A Time Travel story about the English king Richard III being snatched from Bosworth Field seconds before his death and being transported to the future.
Sooner than one would think possible for a man having been raised in the rather strict 15th century, Richard acclimatises to the peculiarities of the 21st century. Bathroom facilities don’t faze him; neither does modern clothing or food. He gets the hang of how TV remote controls work as well as mobile phones. He, the king of England, doesn’t even mind being addressed like a commoner, with a nickname even. And although he is still pining after his beloved wife Anne, he soon falls into bed with the one female researcher who greeted him upon his arrival; before you ask, yes, he can wield a condom like he used to wield his sword. I gave up at the point where the previously escaped Richard, who disguised himself as a kitchen help in a restaurant, is about to be recaptured.
The story could have been a good one. The idea is great. Yet, the characters are all one dimensional and Richard takes to the 21st century too easily.
Antimatter Blues by Edward Ashton, published 14 March 2023.
Mickey 7 is back, or should I say he’s still alive? It’s two years after Mickey bartered for his “freedom” from being an Expendable by hiding a bomb with the Creepers. Spring has come to Niflheim and there are problems with the reactor core. To ensure everyone’s survival before the next winter comes, Mickey has to get the bomb back from the Creepers, but it’s gone. What follows is a road trip to recover the bomb from a different tribe of Creepers.
The novel has a plot, but it’s not important. Mickey will save the day, because he is the Chosen One.
Blech!
1/5 Harpy Eagles
What Angels Fear by C.S. Harris, published 2005.
The first novel in a dark mystery series set in Britain in the early 19th century, right around the tumultuous time when the Regency was about to be declared.

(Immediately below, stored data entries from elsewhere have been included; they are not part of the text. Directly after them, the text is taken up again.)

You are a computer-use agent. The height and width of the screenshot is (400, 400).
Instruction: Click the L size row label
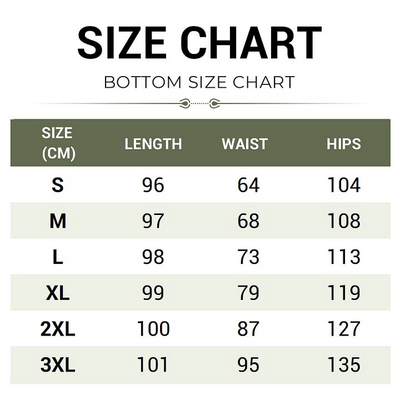point(58,257)
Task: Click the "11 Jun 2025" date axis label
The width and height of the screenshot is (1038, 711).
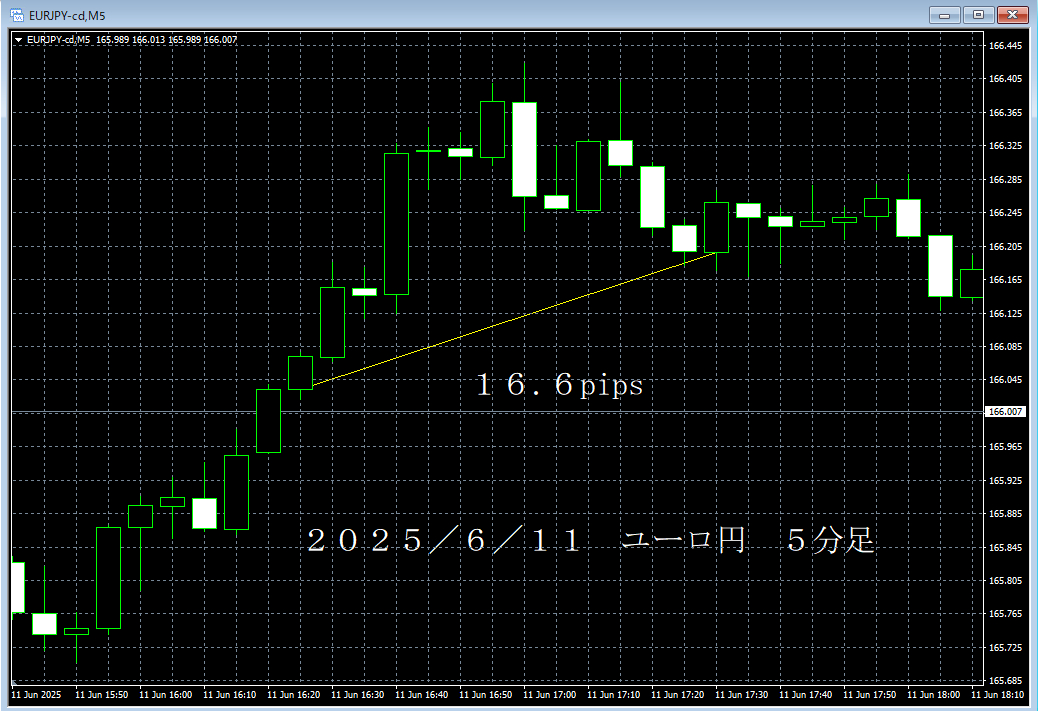Action: pos(37,694)
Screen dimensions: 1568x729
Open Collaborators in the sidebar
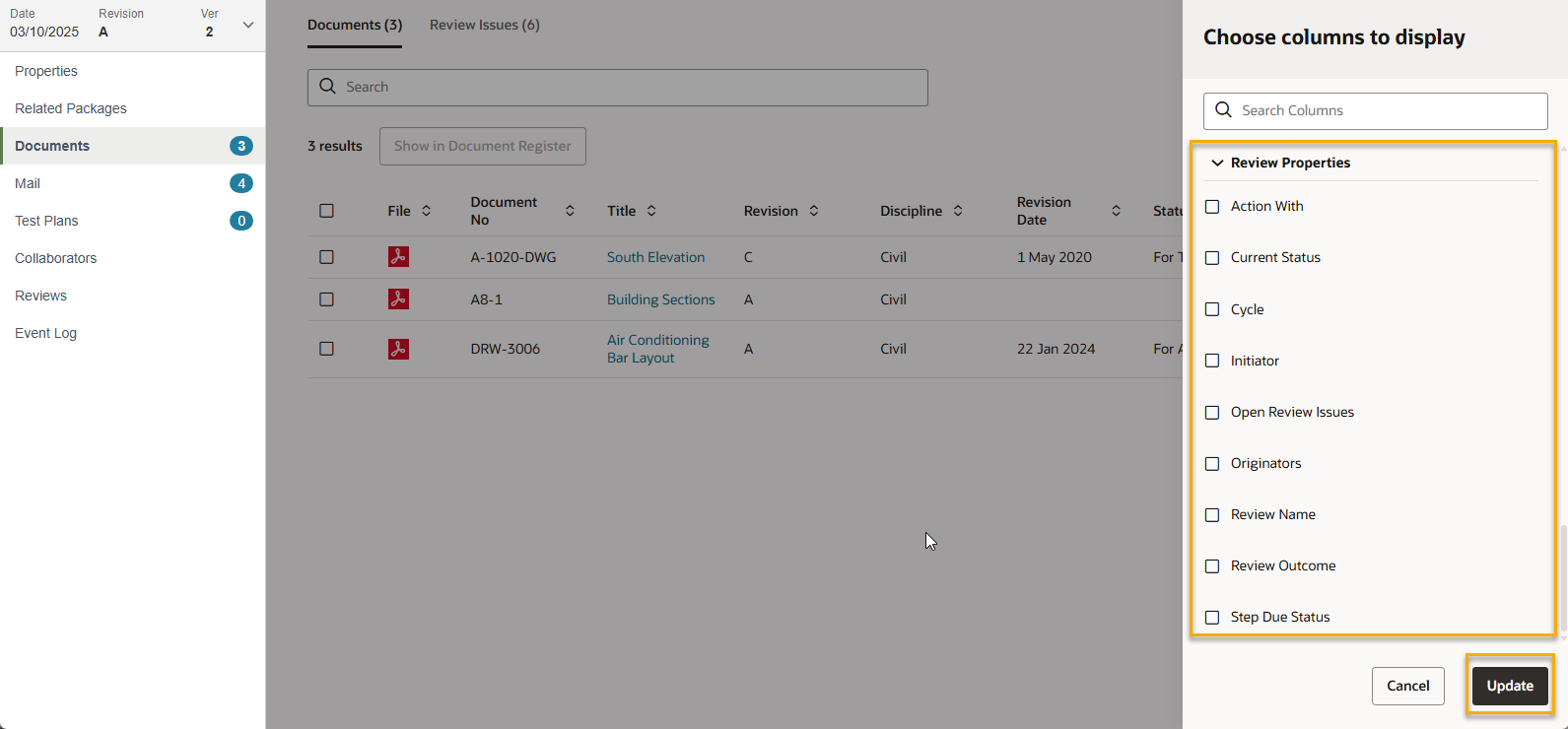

Sebastian St Cyr is implicated in the murder and, knowing himself to be innocent, takes it upon himself to find the murderer.
Truly liked to see a mystery set in the early times of the Regency. St Cyr is a likable hero and there are interesting secondary characters. The writing is engaging and the chapters are short, which made the novel a pageturner for me.
4/5 Harpy Eagles
Weyward by Emilia Hart, 02 February 2023.
The cover is gorgeous. The writing is excellent. The three storylines are well-interwoven. That should all make this a five star reading. Do. Not. Be. Fooled. By. The. Cover. This book is darker than you’d think. It’s full of domestic violence, sexual assault, male abuse and subjugation of women, furthermore stillbirth, abortion, miscarriage, mutilation, suicidal intentions.
Three timelines. Three women. Three, let’s call them, hedgewitches are fighting for their independence by using insects or birds to free themselves from their male oppressor/s and/or use the animals for their vengeance.
There is nothing new in these three stories. We’ve read it all before. Women being oppressed by the men in their lives, be it father, husband, family members, neighbours, clergy, men of law. Women being at fault just because they are women.
I appreciate what Hart did here, interweaving the three stories, but even at the end of the book we cannot see the light at the end of the tunnel. The end of the book is the circle closing, to make sure the three stories can interconnect.